# Boxing Rufus



## Anna (Dec 6, 2011)

Hi all,

Hopefully this works. If you click on the link below you can see Rufus training hard... 

http://www.youtube.com/watch?v=w92-c_32sJY&feature=youtube_gdata_player 

My brother (One with training gloves on) and my husband were training in our garden and Rufus decided he wanted a go.


----------



## Turi (Jun 28, 2011)

That's amazing!!!


----------



## Dextersmum (Feb 9, 2012)

Brilliant!


----------



## anndante (Oct 26, 2011)

Lovely! Can Polly join in?!!


----------



## Bertie Brown (Aug 12, 2011)

That is so funny!
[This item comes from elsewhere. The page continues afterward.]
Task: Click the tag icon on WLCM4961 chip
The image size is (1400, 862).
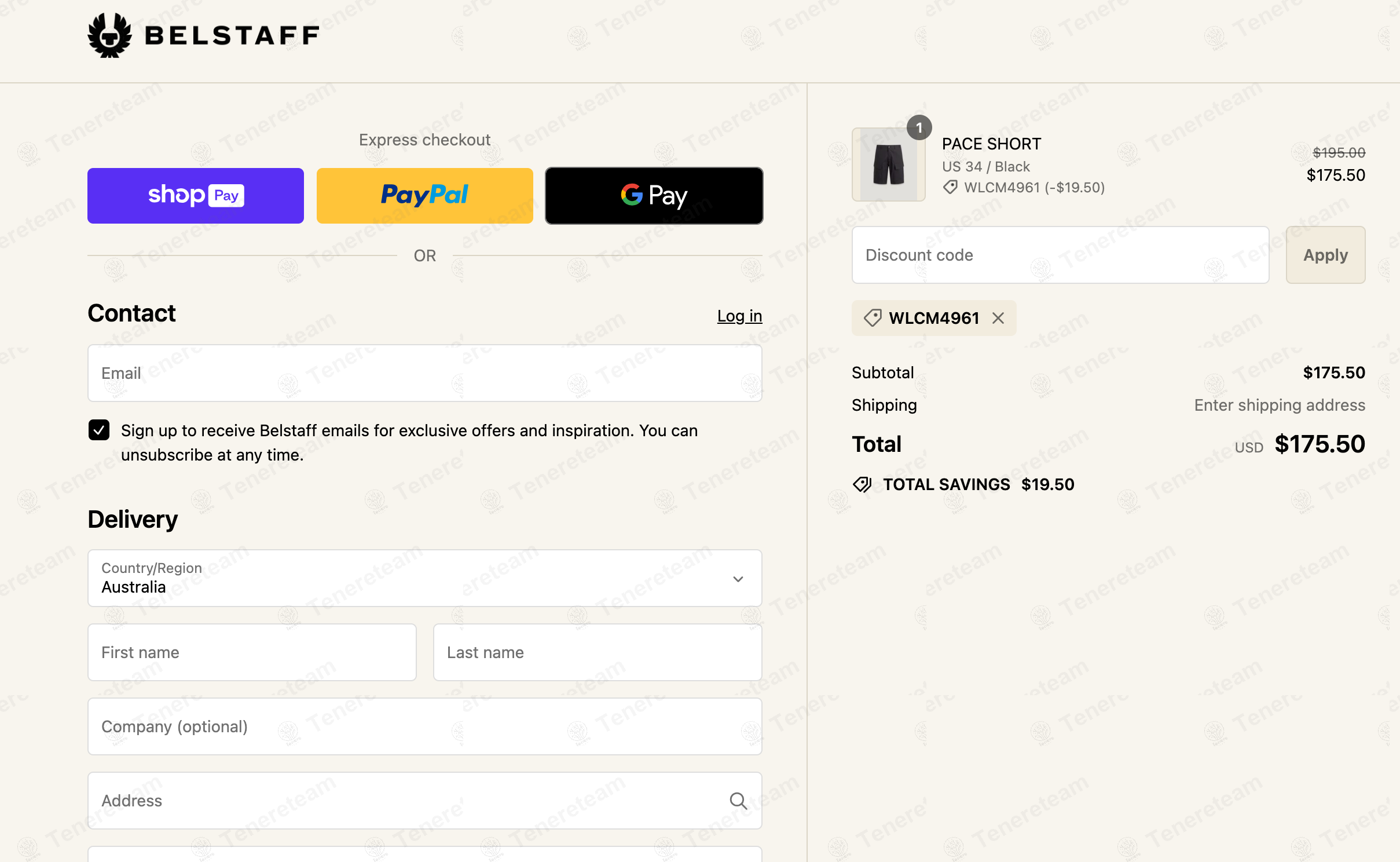Action: [873, 318]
I'd put my money on Rufus winning as if he didn't knock you out with his paw he'd sure knock you out with his looks!


----------



## Anna (Dec 6, 2011)

Glad you all liked it. Was hoping none of you thought it was cruel !!!! 
He is a real little character just loves to be involved in everything. 
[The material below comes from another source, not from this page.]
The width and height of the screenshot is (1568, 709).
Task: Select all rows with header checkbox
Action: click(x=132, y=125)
Sent from my iPhone using Tapatalk


----------



## DONNA (Jan 7, 2011)

Too funny !!


----------



## wellerfeller (Jul 12, 2011)

Ha Rufus the boxer!! Funny! My money is on Rufus 
Weller does this kind of thing if we start mucking about dancing, he jumps up and joins in!


----------



## emmelg (Mar 4, 2012)

Don't know why you'd think we'd think it to be cruel, he's having lots of fun as you can clearly see.

Great video xx


----------



## MillieDog (Jun 1, 2011)

Anna said:


> Glad you all liked it. Was hoping none of you thought it was cruel !!!!
> He is a real little character just loves to be involved in everything.
> 
> 
> Sent from my iPhone using Tapatalk


No not cruel. Rufus was thoroughly enjoying himself.


----------



## Anna (Dec 6, 2011)

wellerfeller said:


> Ha Rufus the boxer!! Funny! My money is on Rufus
> Weller does this kind of thing if we start mucking about dancing, he jumps up and joins in!


Same here Karen, although its normally me being mad dancing around the kitchen ! 


Sent from my iPhone using Tapatalk


----------



## Anna (Dec 6, 2011)

He definitely was enjoying himself ! 


Sent from my iPhone using Tapatalk


----------



## lady amanda (Nov 26, 2010)

hahhaha, awwww that is just too cute!


----------



## colpa110 (Jul 5, 2011)

Very cute xx


----------



## Jeanie (Jan 23, 2012)

That's so cute. 


Jeanie 😉
http://pdgm.pitapata.com/xfpV.png?Q1pT6eHd


----------



## Janev1000 (Oct 4, 2011)

Love Rufus! x


----------